### Requirement
Print the stretch of items from the line containing "You are a computer-use" through the end of the items verbatim, leaving out the pictures.

### Data lines

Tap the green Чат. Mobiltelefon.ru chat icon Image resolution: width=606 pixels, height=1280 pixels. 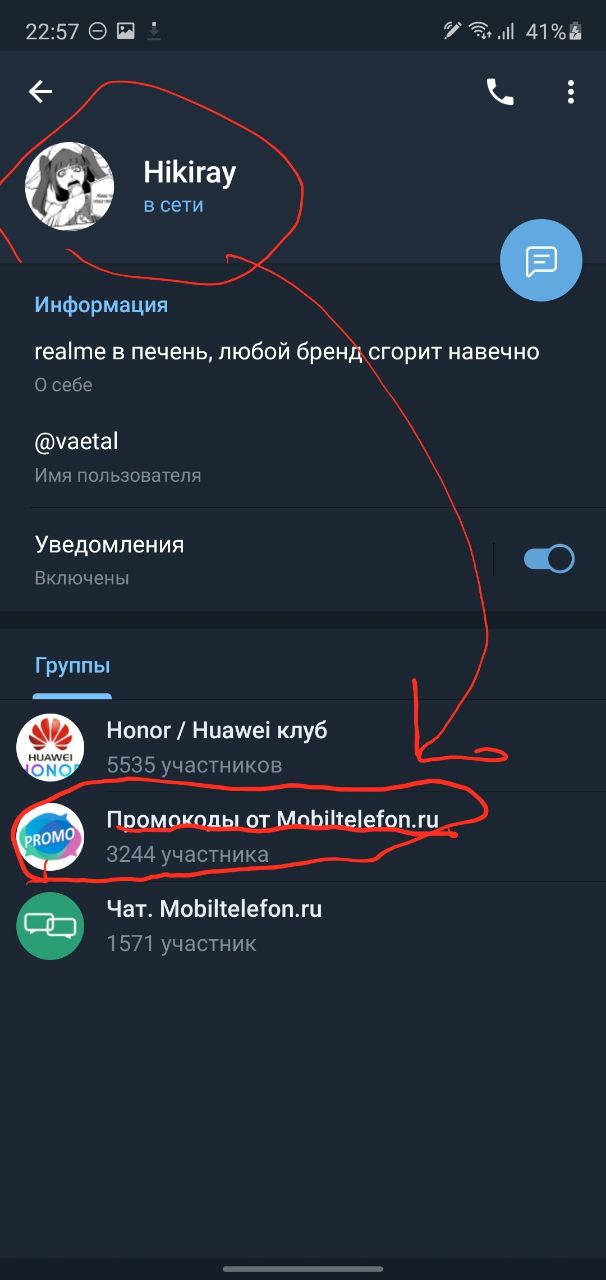click(50, 925)
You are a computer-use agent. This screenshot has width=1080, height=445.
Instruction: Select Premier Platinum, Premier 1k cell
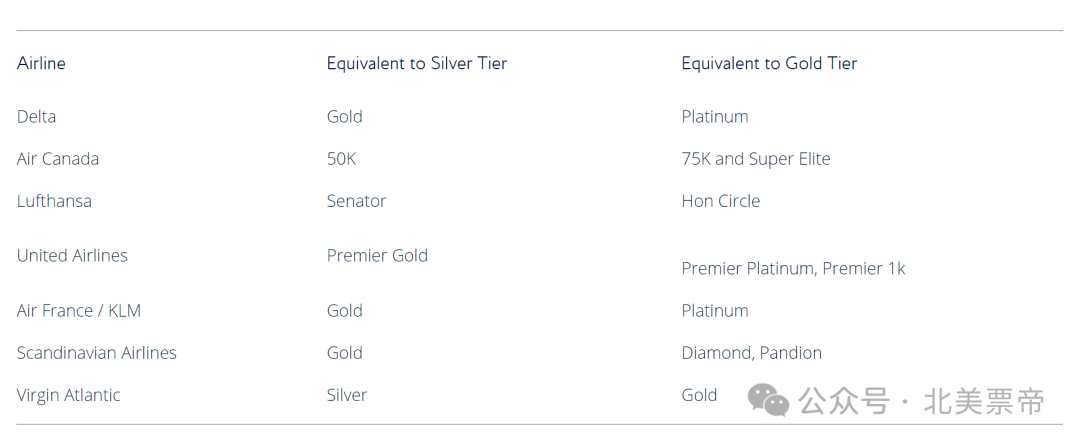point(793,269)
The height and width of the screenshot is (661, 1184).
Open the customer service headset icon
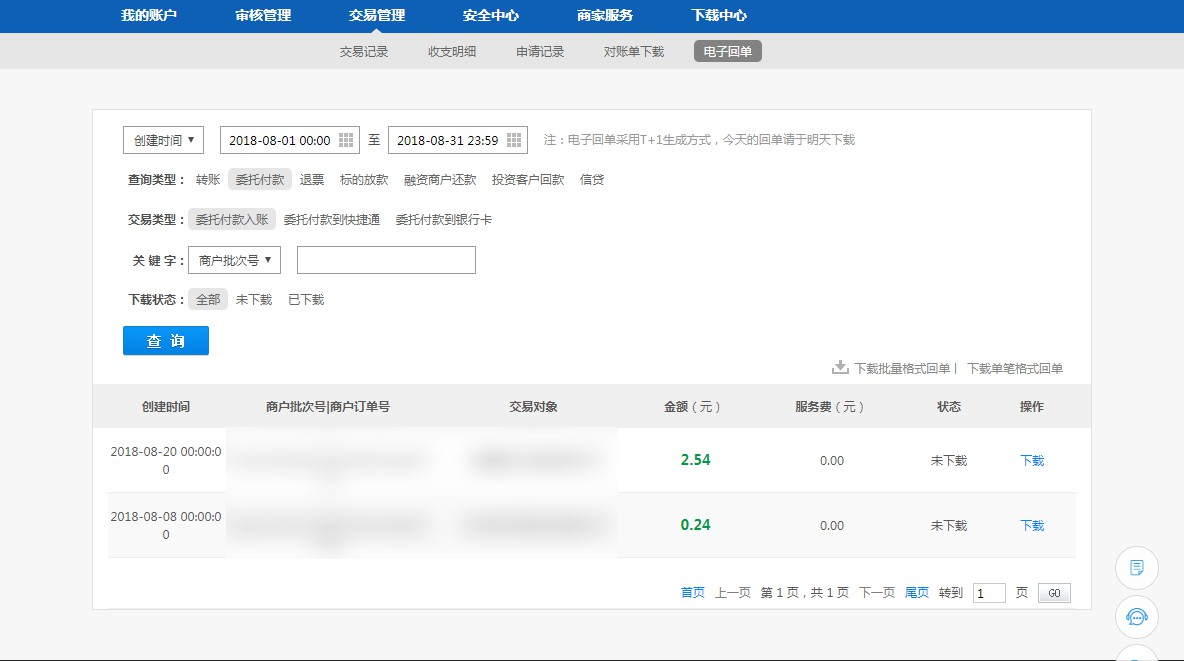click(x=1136, y=616)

### Worked answer
You are a computer-use agent. This screenshot has width=1080, height=445.
Instruction: Select Premier Platinum, Premier 1k cell
point(793,269)
The height and width of the screenshot is (661, 1184).
Open the customer service headset icon
click(x=1136, y=616)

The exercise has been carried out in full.